First, as my latest research paper points out, high volatility is a success factor for momentum investing. Even though currencies, like most every other asset, benefit from momentum, their low volatility is one reason we exclude them from our portfolio. As cross rates, currencies also have no inherent risk premium. This contributes to their having low expected momentum returns. In Asness et al, "Value and Momentum Everywhere", currency returns and alphas were among the lowest of the assets they looked at.

An asset class that does have the requisite volatility is emerging market equity. Many investors feel that emerging markets merit being a separate asset class. However, there are unknown risks associated with these thin and illiquid markets. First, they have only about twenty years of price history. No one knows how emerging markets would have performed in October 1987, for example, but it likely would not have been a pretty sight. Because they can suffer from sharp and rapid price declines, one often aggregates emerging markets into baskets that trade as a group. This stems from the belief that diversification among emerging markets will reduce their risk. However, baskets of emerging market stocks add contagion risk, causing them to trade together as a whole. Aggregation and contagion can amplify and accentuate liquidity and systemic risks. During the Russian debt crisis, markets as far away as Singapore suffered major outflows of capital and extreme price volatility.
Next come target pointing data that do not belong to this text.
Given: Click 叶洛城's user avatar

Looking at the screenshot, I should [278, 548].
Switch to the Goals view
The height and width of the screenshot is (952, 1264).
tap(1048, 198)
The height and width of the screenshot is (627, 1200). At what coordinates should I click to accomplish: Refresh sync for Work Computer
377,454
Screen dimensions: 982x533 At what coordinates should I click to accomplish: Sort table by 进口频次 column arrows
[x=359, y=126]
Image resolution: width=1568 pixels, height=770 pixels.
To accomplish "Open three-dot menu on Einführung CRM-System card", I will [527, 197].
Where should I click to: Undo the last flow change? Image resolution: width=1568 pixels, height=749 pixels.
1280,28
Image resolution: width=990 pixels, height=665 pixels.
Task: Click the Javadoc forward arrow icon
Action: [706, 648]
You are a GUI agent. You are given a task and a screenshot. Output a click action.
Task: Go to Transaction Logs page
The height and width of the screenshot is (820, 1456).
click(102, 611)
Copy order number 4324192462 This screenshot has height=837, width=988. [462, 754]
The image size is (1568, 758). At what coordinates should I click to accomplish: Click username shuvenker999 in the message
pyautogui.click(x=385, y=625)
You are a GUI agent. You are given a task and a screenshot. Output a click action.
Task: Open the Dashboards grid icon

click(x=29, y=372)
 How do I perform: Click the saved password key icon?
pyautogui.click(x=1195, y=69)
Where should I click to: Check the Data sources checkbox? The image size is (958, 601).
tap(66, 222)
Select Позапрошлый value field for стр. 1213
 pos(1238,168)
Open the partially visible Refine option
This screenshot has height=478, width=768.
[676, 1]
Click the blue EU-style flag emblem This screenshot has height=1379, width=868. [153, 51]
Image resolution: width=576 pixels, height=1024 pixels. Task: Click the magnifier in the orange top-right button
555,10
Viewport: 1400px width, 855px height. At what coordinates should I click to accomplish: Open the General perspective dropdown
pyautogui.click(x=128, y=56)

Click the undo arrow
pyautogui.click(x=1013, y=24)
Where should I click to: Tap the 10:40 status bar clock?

Not only are correlations higher now among the emerging markets themselves, but they are also higher between emerging and developed markets. The following chart shows how correlations between emerging and EAFE markets have risen substantially over the past fifteen years. (The correlations between EAFE and US markets have also risen substantially, but that's another story.) The five-year rolling monthly correlations were below .30 in the 1990's. For the past three years, the correlations have remained steady at over .90. From a diversification point of view, emerging markets have lost much of their appeal.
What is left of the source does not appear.